Maintaining a clean and positive presence on social media is essential, especially if you're job-hunting. Human resources and recruiters regularly check out potential applicants on a variety of social media, so use these media to demonstrate your knowledge and healthy lifestyle.
In an effort to cut down on costs, companies often don't fill positions once someone has left the job. Keeping a positive attitude and being flexible (within reason) about responsibilities you might be tasked with as a result will put you in a better position than the employee who refuses to change a thing about their job.
With organizations opting to staff fewer people, you are more of an asset when you possess skills that aren't necessarily related to your job itself. Let's say, for example, you're particularly IT savvy or have a knack for graphic design even though your job is in logistics. You'll be seen in a new, positive light by having such "extra" skills. Also, show an eagerness to pursue continued learning so you're always improving upon your skill set.
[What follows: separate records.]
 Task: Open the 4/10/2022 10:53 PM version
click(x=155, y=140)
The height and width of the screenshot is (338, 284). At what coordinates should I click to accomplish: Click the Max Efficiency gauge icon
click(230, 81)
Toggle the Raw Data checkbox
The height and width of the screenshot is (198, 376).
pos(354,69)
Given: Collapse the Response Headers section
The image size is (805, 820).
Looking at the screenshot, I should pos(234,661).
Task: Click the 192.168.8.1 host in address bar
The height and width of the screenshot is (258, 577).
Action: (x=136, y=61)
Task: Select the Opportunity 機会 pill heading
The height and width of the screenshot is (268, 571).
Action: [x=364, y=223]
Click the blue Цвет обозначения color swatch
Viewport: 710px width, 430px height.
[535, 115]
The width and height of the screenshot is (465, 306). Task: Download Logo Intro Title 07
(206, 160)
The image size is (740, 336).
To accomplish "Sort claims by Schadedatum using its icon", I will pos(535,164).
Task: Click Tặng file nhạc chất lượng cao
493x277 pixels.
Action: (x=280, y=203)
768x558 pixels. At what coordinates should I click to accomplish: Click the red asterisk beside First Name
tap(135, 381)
Don't let the slang and casual tone you use in social media (not to mention poor grammar and typos) cause your writing skills to deteriorate. Clear communication and proper spelling and grammar are always called for in the workplace, so be sure to keep your writing skills sharp.
Social media has greatly eased the ability to interact with contacts in the industry, but the fact remains that face-to-face meetings and real-life contact is still a must. Interpersonal skills and the ability to make connections with people are essential. Join professional groups, attend conferences and trade shows, and practice the art of chit-chat.